Es gibt viele Wege zum Traumberuf. Der direkte oder über einen Umweg. Dazwischen kann man auch einmal in einer Sackgasse landen oder muss mutig ein paar Stolpersteine überspringen.
Auch Hannah lässt sich von den Einwänden ihrer Kolleginnen und Eltern nicht davon abhalten, Lastwagenmechanikerin zu werden. Sie erkundigt sich in verschiedenen Garagen nach freien Lehrstellen und erfährt dabei, dass dieser Beruf offiziell Automobilmechatronikerin Nutzfahrzeuge heisst. In einem Reisebusbetrieb fand sie schnell eine Lehrstelle – während der Schnupperlehre spürte sie dann auch ganz schnell, dass dieser «Männerberuf» der richtige für sie ist. Und bereits im zweiten Lehrjahr manövrierte sie gekonnt grosse Reisebusse auf dem Betriebsgelände. Jeden Tag verbesserte sie ihr Verständnis für die Technik – Kühl-, Zünd- und Einspritzsysteme waren bald keine unerklärliche Fremdworte mehr.
Direkt oder über Umwege
Es gibt viele Wege zum Traumberuf. Der direkte oder über einen Umweg. Dazwischen kann man auch einmal in einer Sackgasse landen oder muss mutig ein paar Stolpersteine überspringen. Das ist aber kein Grund für Torschlusspanik oder Resignation: Das Schweizer Bildungssystem öffnet unzählige Wege, um letztendlich in einem tollen, den eigenen Fähigkeiten entsprechenden Beruf zu landen.

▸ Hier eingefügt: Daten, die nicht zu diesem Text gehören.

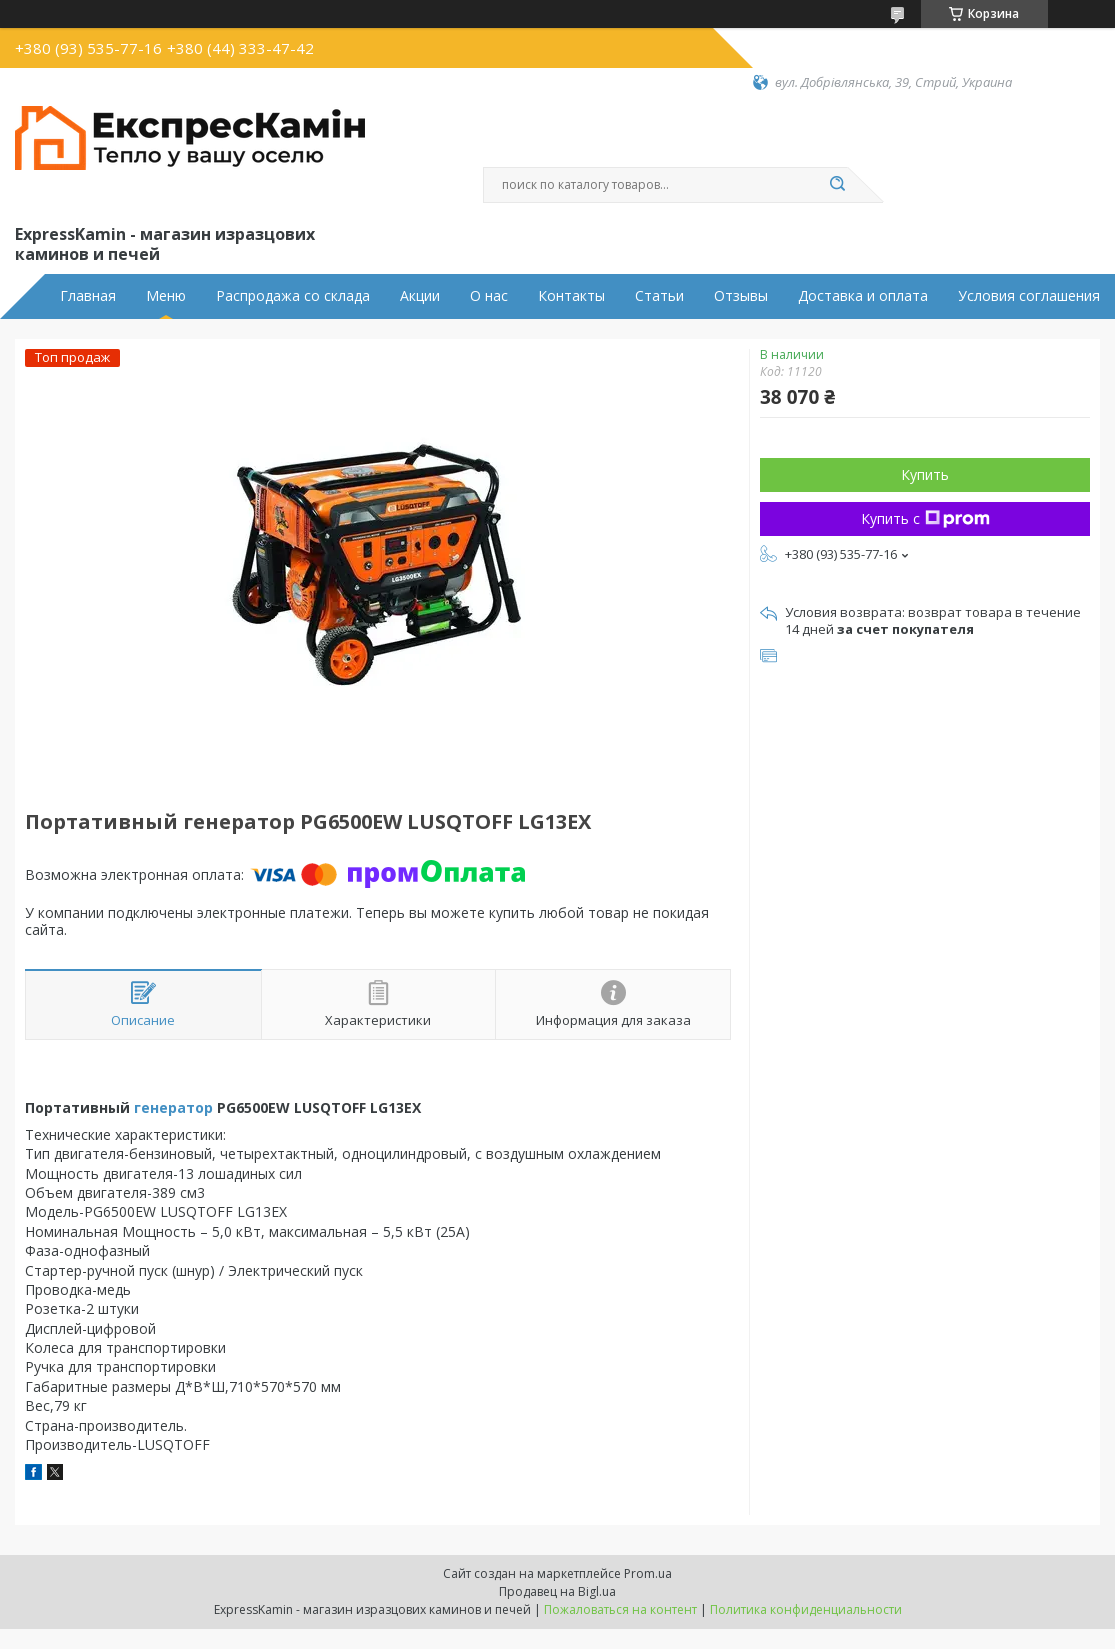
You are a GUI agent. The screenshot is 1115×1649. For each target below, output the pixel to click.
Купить (925, 474)
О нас (489, 296)
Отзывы (741, 296)
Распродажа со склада (293, 296)
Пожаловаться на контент (620, 1609)
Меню (166, 296)
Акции (420, 296)
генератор (173, 1107)
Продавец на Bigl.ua (557, 1591)
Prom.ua (648, 1573)
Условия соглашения (1029, 296)
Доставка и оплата (863, 296)
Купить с (925, 518)
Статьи (659, 296)
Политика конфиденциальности (806, 1609)
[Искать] (838, 185)
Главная (88, 296)
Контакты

Die verschiedenen Möglichkeiten, Schiffskapitänin zu werden und dereinst ein Kreuzfahrtschiff mit 5400 Passagieren und 2000 Besatzungsmitgliedern über den Ozean zu lenken, zeigt beispielhaft die Einzigartigkeit des schweizerischen Bildungssystems auf. Wer das Gymnasium mit der Matura abgeschlossen hat, macht anschliessend eine Ausbildung zum Schiffsmechaniker. Weiter geht es dann mit der Fachhochschule. Aber auch der Weg über eine handwerkliche Berufslehre ist möglich: Mit einem Fachausweis im Sack kann die Ausbildung zum schiffsbetrieblichen Assistenten absolviert werden, mit der dann die nautische Ausbildung fortgesetzt wird.
33 000 offene Lehrstellen
Wer bereits über 50 Bewerbungen auf eine KV- oder Mediamatiklehrstelle geschrieben hat, kann es fast nicht glauben, dass heute über die ganze Schweiz gesehen 33 000 Lehrstellen noch nicht besetzt sind. Das zeigt, dass die Nachfrage nach Lehrstellen über die verschiedenen Branchen sehr ungleich ist. Besonders die handwerklichen Berufe haben grosse Mühe, Nachwuchs zu finden – während praktisch alle KV-Lehrstellen bereits vergeben sind. An der Fantasie der gewerblichen Branchenverbände liegt es nicht. Sie versuchen mit kreativen Ideen, die jungen Leute auf die Handwerksberufe aufmerksam zu machen. Sie modernisieren ihre Websites, sind in sozialen Medien präsent und verbessern ihren oft verstaubten Auftritt ganz generell. «Bring Farbe in dein Leben!» heisst es bei den Malern, «Erschaffe Träume mit deinen Händen!» bei den Confiseuren, «Rock the Palace!» in der Hotelgastro und die Plattenleger suchen den «Plattenchampions». Nur: Der Erfolg ist bescheiden. Oft können die Lehrstellen erst ganz am Schluss besetzt werden – weil sich viele sagen, lieber eine Lehre als Gipserin oder Gebäudereiniger, als irgendwann ohne Abschluss dazustehen.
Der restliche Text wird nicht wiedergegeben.